Étudier en prison nécessite de nombreuses adaptations et efforts supplémentaires de la part des détenus. Si les contacts avec les professeurs sont limités, les échanges avec les autres étudiants sont totalement inexistants. Participer aux cours pratiques s’avère bien entendu impossible, ceux-ci sont donc remplacés par des examens. L’accès à la documentation constitue une difficulté. «Il ne faut pas croire que les détenus ont accès à Internet», souligne Anthony Parisotto, ajoutant que la prison dispose d’une «petite bibliothèque, mais totalement insuffisante pour des étudiants.» «Il y a un décalage complet entre la vie estudiantine et la vie carcérale. En journée, on est souvent dérangé par le bruit ou par les gardiens. Alors, on étudie la nuit», relate Max. Résultat, le détenu a généralement besoin de deux ans pour réussir une année. De plus, suivre des cours universitaires a un certain coût. Certains reçoivent une aide extérieure de la part d’un proche ou de l’université. Jusqu’en 2014, les étudiants incarcérés en Belgique pouvaient aussi compter sur une prime d’encouragement accordée par l’État fédéral.

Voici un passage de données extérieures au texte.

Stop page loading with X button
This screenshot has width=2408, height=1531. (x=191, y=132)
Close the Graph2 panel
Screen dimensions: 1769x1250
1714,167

En Belgique, seule une petite vingtaine de détenus suivent des cours universitaires. Ils sont par contre plus nombreux à suivre des cours d’alphabétisation, de langue ou un cursus professionnel. Sur la base de cet argument de fréquentation et pour des raisons budgétaires, l’administration pénitentiaire annonçait en mars 2015 la fin des subventions pour les études supérieures. Mais la reconnaissance du projet de La Touline par l’État a permis à l’asbl de faire figure d’exception et de garder ses subsides. Les détenus nivellois continuent à recevoir 62 centimes par heure de cours. «Cette subvention ne prend pas grand-chose en charge, il s’agit surtout de soulager les détenus qui peuvent difficilement travailler en prison en plus de leurs études», admet M. Parisotto. «Mais c’est tout de même scandaleux de récupérer de l’argent sur l’enseignement. Les détenus n’ont pas à être sanctionnés sur l’éducation», proteste-t-il. Alors que le projet atteint une vitesse de croisière,
cette décision représente un bond en arrière. «Ce projet, j’y crois plus que tout. Je veux qu’il soit systématisé, reconnu de manière nationale. Tant que cela ne sera pas écrit noir sur blanc, je continuerai à me faire entendre», promet-il.